[Saved entries]
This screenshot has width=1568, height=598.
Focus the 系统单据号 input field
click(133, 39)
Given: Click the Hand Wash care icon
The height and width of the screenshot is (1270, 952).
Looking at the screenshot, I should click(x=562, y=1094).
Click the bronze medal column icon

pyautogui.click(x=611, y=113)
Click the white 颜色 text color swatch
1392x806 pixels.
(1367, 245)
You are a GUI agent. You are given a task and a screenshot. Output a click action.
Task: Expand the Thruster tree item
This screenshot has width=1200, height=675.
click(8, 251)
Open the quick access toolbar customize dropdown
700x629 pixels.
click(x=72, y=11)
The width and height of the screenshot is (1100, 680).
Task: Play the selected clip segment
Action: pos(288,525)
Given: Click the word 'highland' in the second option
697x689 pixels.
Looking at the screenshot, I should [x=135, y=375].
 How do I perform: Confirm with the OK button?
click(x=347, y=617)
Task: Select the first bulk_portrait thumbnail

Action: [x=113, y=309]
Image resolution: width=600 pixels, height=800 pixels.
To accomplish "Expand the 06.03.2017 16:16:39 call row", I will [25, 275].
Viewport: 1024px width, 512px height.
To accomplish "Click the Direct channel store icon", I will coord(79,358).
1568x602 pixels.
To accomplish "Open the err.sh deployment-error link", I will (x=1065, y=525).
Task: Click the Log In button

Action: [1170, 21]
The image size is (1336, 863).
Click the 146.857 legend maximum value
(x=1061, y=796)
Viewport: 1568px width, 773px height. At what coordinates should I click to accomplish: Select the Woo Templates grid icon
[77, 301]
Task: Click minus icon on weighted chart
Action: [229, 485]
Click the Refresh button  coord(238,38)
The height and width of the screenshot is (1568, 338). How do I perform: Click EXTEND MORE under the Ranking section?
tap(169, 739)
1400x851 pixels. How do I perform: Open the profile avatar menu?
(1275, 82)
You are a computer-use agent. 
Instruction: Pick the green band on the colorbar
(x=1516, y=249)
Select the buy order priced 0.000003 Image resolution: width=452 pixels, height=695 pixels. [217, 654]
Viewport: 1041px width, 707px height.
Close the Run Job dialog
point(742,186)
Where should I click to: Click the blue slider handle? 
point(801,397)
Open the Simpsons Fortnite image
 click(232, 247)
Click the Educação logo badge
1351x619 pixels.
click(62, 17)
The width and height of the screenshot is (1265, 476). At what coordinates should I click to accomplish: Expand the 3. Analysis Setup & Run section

_Your assignment_
Retype every record above exactly as it appears.

_Solution to the problem_
This screenshot has width=1568, height=598.
Focus the 系统单据号 input field
click(133, 39)
Given: Click the Hand Wash care icon
The height and width of the screenshot is (1270, 952).
Looking at the screenshot, I should click(x=562, y=1094).
Click the bronze medal column icon

pyautogui.click(x=611, y=113)
Click the white 颜色 text color swatch
1392x806 pixels.
(1367, 245)
You are a GUI agent. You are given a task and a screenshot. Output a click action.
Task: Expand the Thruster tree item
This screenshot has width=1200, height=675.
click(8, 251)
Open the quick access toolbar customize dropdown
700x629 pixels.
click(x=72, y=11)
The width and height of the screenshot is (1100, 680).
Task: Play the selected clip segment
Action: pos(288,525)
Given: Click the word 'highland' in the second option
697x689 pixels.
Looking at the screenshot, I should [x=135, y=375].
 How do I perform: Confirm with the OK button?
click(x=347, y=617)
Task: Select the first bulk_portrait thumbnail

Action: [x=113, y=309]
Image resolution: width=600 pixels, height=800 pixels.
To accomplish "Expand the 06.03.2017 16:16:39 call row", I will [25, 275].
Viewport: 1024px width, 512px height.
To accomplish "Click the Direct channel store icon", I will coord(79,358).
1568x602 pixels.
To accomplish "Open the err.sh deployment-error link", I will (x=1065, y=525).
Task: Click the Log In button

Action: [1170, 21]
The image size is (1336, 863).
Click the 146.857 legend maximum value
(x=1061, y=796)
Viewport: 1568px width, 773px height. At what coordinates should I click to accomplish: Select the Woo Templates grid icon
[77, 301]
Task: Click minus icon on weighted chart
Action: [229, 485]
Click the Refresh button  coord(238,38)
The height and width of the screenshot is (1568, 338). How do I perform: Click EXTEND MORE under the Ranking section?
tap(169, 739)
1400x851 pixels. How do I perform: Open the profile avatar menu?
(1275, 82)
You are a computer-use agent. 
Instruction: Pick the green band on the colorbar
(x=1516, y=249)
Select the buy order priced 0.000003 Image resolution: width=452 pixels, height=695 pixels. [217, 654]
Viewport: 1041px width, 707px height.
Close the Run Job dialog
point(742,186)
Where should I click to: Click the blue slider handle? 
point(801,397)
Open the Simpsons Fortnite image
 click(232, 247)
Click the Educação logo badge
1351x619 pixels.
click(62, 17)
The width and height of the screenshot is (1265, 476). At what coordinates should I click to accomplish: Expand the 3. Analysis Setup & Run section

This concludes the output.